◆ **TASK BRIEF**
Reproduce the records that follow exactly as they are written.

[EXTRACTED ENTRIES]

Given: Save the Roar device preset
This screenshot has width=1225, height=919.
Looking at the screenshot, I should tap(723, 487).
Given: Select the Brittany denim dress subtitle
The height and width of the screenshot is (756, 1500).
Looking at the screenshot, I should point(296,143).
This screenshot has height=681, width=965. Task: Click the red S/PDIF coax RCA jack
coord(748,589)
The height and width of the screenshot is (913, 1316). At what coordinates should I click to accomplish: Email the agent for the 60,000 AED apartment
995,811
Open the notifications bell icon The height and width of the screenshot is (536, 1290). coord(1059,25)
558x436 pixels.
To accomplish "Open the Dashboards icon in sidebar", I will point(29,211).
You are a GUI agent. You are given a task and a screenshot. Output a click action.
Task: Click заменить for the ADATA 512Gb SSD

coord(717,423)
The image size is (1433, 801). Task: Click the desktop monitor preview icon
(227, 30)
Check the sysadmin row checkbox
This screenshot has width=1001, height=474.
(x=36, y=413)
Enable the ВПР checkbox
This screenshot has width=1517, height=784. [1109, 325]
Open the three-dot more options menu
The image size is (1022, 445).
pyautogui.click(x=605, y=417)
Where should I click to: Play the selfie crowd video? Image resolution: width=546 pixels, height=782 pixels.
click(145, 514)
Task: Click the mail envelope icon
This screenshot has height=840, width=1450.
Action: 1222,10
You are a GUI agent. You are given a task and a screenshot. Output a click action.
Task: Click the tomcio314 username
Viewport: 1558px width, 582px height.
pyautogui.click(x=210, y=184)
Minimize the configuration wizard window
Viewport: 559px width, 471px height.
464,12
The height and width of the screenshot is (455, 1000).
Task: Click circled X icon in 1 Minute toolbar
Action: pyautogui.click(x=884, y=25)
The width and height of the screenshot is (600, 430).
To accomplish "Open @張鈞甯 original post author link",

[/EXTRACTED ENTRIES]

◆ **ANSWER SPACE**
Given: Save the Roar device preset
This screenshot has width=1225, height=919.
Looking at the screenshot, I should tap(723, 487).
Given: Select the Brittany denim dress subtitle
The height and width of the screenshot is (756, 1500).
Looking at the screenshot, I should point(296,143).
This screenshot has height=681, width=965. Task: Click the red S/PDIF coax RCA jack
coord(748,589)
The height and width of the screenshot is (913, 1316). At what coordinates should I click to accomplish: Email the agent for the 60,000 AED apartment
995,811
Open the notifications bell icon The height and width of the screenshot is (536, 1290). coord(1059,25)
558x436 pixels.
To accomplish "Open the Dashboards icon in sidebar", I will point(29,211).
You are a GUI agent. You are given a task and a screenshot. Output a click action.
Task: Click заменить for the ADATA 512Gb SSD

coord(717,423)
The image size is (1433, 801). Task: Click the desktop monitor preview icon
(227, 30)
Check the sysadmin row checkbox
This screenshot has width=1001, height=474.
(x=36, y=413)
Enable the ВПР checkbox
This screenshot has width=1517, height=784. [1109, 325]
Open the three-dot more options menu
The image size is (1022, 445).
pyautogui.click(x=605, y=417)
Where should I click to: Play the selfie crowd video? Image resolution: width=546 pixels, height=782 pixels.
click(145, 514)
Task: Click the mail envelope icon
This screenshot has height=840, width=1450.
Action: 1222,10
You are a GUI agent. You are given a task and a screenshot. Output a click action.
Task: Click the tomcio314 username
Viewport: 1558px width, 582px height.
pyautogui.click(x=210, y=184)
Minimize the configuration wizard window
Viewport: 559px width, 471px height.
464,12
The height and width of the screenshot is (455, 1000).
Task: Click circled X icon in 1 Minute toolbar
Action: pyautogui.click(x=884, y=25)
The width and height of the screenshot is (600, 430).
To accomplish "Open @張鈞甯 original post author link",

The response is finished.